ISL is an industry leader in the application of RIDM techniques such as objectives hierarchies, influence diagrams, decision trees and multi-attribute utility functions. ISL provides its risk-informed decision making expertise to NASA, where it is helping to reshape existing risk management processes to include RIDM, improving NASA’s ability to achieve its ambitious objectives in a timely and affordable manner.

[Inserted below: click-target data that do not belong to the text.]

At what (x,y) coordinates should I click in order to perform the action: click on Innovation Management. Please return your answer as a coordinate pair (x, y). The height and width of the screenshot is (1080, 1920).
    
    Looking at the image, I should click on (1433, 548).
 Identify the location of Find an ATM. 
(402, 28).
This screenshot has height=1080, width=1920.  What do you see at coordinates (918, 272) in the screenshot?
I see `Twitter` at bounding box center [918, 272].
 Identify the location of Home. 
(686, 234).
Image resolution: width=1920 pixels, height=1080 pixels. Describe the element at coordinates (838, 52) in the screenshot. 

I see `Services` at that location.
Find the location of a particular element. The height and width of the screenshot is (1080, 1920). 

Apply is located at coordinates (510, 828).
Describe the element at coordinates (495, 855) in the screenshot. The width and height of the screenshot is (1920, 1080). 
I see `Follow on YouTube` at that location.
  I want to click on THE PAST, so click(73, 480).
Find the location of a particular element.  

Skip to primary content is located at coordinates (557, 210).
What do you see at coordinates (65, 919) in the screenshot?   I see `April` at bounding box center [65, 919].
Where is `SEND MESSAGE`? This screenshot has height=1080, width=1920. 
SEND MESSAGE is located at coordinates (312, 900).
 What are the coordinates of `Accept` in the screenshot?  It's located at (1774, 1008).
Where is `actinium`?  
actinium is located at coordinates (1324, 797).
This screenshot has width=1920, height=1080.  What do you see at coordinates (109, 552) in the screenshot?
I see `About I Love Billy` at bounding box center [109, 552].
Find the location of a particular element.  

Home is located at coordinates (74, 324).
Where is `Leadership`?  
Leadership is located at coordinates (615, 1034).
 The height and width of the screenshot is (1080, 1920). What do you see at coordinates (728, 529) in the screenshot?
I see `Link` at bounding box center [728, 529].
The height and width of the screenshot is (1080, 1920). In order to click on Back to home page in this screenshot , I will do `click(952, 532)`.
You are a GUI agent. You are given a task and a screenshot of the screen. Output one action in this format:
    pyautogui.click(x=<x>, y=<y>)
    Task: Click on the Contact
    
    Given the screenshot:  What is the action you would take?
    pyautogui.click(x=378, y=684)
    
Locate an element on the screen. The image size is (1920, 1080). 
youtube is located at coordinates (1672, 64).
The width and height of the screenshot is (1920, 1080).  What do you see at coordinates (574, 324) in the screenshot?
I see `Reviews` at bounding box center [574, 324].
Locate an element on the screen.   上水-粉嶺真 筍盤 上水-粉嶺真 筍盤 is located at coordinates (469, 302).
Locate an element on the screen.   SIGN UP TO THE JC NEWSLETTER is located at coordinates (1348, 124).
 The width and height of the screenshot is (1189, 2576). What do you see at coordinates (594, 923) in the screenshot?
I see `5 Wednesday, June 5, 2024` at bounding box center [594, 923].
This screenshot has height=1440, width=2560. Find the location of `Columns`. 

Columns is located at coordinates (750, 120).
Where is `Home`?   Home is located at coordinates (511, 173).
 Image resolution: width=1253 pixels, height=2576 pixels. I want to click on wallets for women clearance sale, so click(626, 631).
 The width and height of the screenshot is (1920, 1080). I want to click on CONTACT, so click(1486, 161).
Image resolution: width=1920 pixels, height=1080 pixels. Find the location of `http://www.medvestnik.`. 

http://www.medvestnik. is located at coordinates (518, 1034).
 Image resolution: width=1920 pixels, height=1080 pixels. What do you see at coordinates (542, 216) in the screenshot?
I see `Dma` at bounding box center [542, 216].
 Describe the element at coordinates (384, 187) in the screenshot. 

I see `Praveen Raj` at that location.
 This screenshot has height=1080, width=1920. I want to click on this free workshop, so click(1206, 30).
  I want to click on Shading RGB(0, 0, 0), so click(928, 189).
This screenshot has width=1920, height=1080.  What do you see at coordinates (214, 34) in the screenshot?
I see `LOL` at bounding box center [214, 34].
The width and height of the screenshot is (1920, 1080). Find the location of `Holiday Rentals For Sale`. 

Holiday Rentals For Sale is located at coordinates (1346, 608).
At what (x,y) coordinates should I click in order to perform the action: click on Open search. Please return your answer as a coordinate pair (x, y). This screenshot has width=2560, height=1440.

Accident Precursor Analysis

We wrote the NASA Accident Precursor Analysis Handbook !acrobat

In retrospect, major accidents are always found to be presaged by various indicators which were somehow undetected or misunderstood. For the complex high energy systems with which NASA works every day, such as rockets, a missed indication can quickly lead to a catastrophe of major proportions (for example, the Columbia Space Shuttle accident in 2003). For this reason ISL is working with NASA to develop methods that can be used to screen the slew of anomalous conditions that occur in its systems everyday, in an effort to effectively identify those that could portend a more serious condition that may, under the right circumstances, lead to catastrophic and deadly failures.

ISL has constructed an accident precursor process tailored to NASA’s needs and has also developed a software tool to guide and facilitate the process called the tool for Deliberative Anomaly Grading and Evaluation of Risk Significance (DAnGERS). A version of DAnGERS is currently being used in the implementation of the accident precursor analysis process within the Space Shuttle Program.

The methods are similar to those used by ISL in its support role to the NRC, so ISL is adopting the methods used by the NRC in evaluating nuclear plant safety and modifying them for application to NASA systems. In the future these methods could be applied to other discipline areas to identify leading indicators of situations as serious as a major power outage in a large city or as mundane as the need for routine car maintenance.